Oleh :
Akhmad Faishal
Pengelola Perpustakaan SMAN 15 Surabaya dan Pengajar Freelance Sosio-Sejarah di PT. Kreasi Edulab Indonesia
Ternyata, dibalik persentase penurunan atau rendahnya tingkat kemampuan literasi remaja dalam PISA, kalau diamati salah satu faktor penyebabnya yakni, ketiadaan role model literasi dari orang-orang dewasa. Ada poin penting yang dapat diambil dari seminar nasional yang diselenggarakan Ikatan Pustakawan Indonesia (IPI) pada Selasa, 23 September 2025 lalu. Yakni, terkait perlunya role model literasi sebagai upaya untuk meningkatkan literasi masyarakat.
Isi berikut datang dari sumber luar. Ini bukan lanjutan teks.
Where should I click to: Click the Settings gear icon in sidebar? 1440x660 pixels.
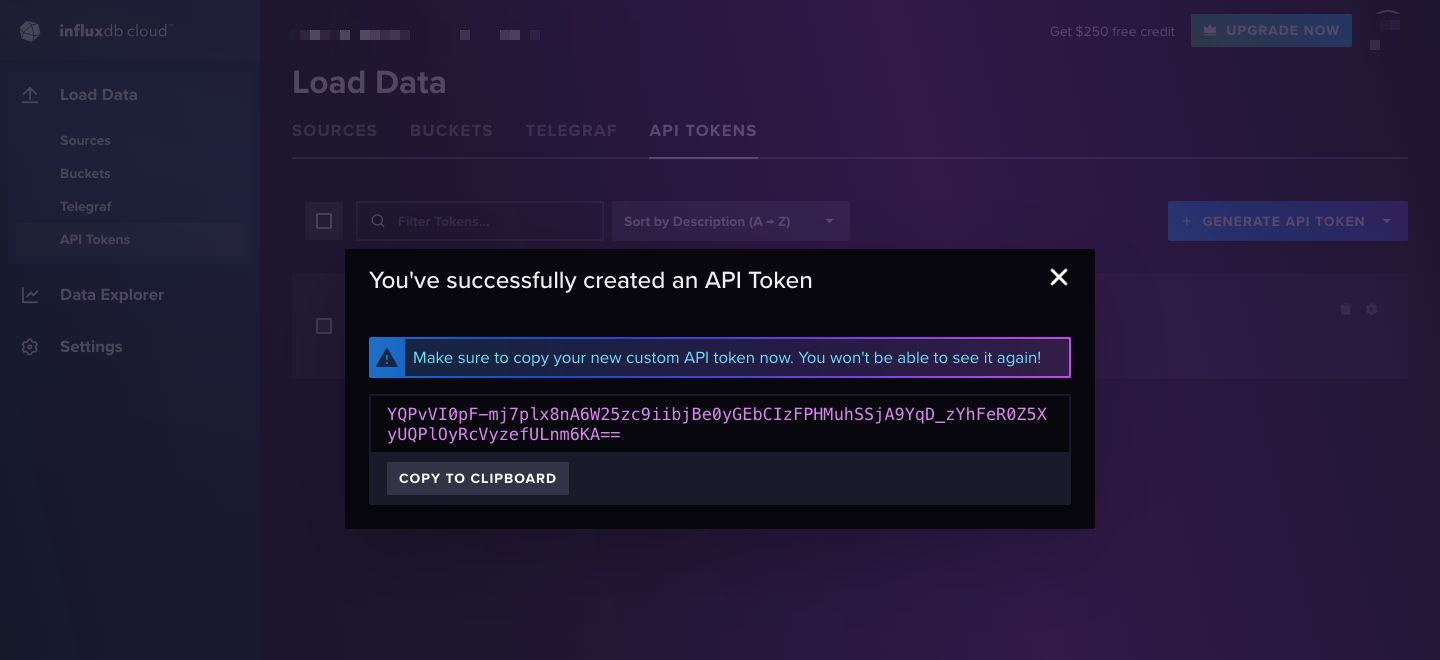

Kesimpulan ini, penulis ambil dari pemaparan Dr. Dessy Harisanty (Guru Besar Vokasi Unair) dimana penulis juga hadir sebagai peserta dalam acara seminar itu. Ia menanggapi pertanyaan salah satu peserta tentang mengapa minat baca dikalangan remaja begitu rendah. Dr. Dessy menjelaskan dengan menitikberatkan pada peran keluarga, khususnya orang tua. Hal itu disebabkan, posisi orang tua yang dianggap sangat dekat dan berperan penting untuk menaikkan kemampuan literasi remaja. Hal itu membuatnya harus menjadi contoh utama.
Idelanya, kalau orang tuanya memiliki sikap cinta baca buku, anaknya pun akan memiliki kecintaan yang serupa. Sayangnya, dalam implementasi di lapangan ternyata tidak seperti itu. Mengutip laporan digital 2024 : Global Overview Report oleh We Are Social (goodstats.id) mayoritas generasi muda lebih banyak menghabiskan waktu untuk media sosial (63 persen) dibandingkan dengan membaca buku (27 persen). Bahkan, aktivitas tersebut lebih rendah daripada persentase menghabiskan waktu untuk berolahraga (32 persen) dan bermain dengan teman (38 persen). Apalagi menurut laporan yang sama, secara keseluruhan generasi, mereka lebih banyak menghabiskan waktu untuk media sosial (3 jam) dibandingkan dengan membaca media pers (1 jam).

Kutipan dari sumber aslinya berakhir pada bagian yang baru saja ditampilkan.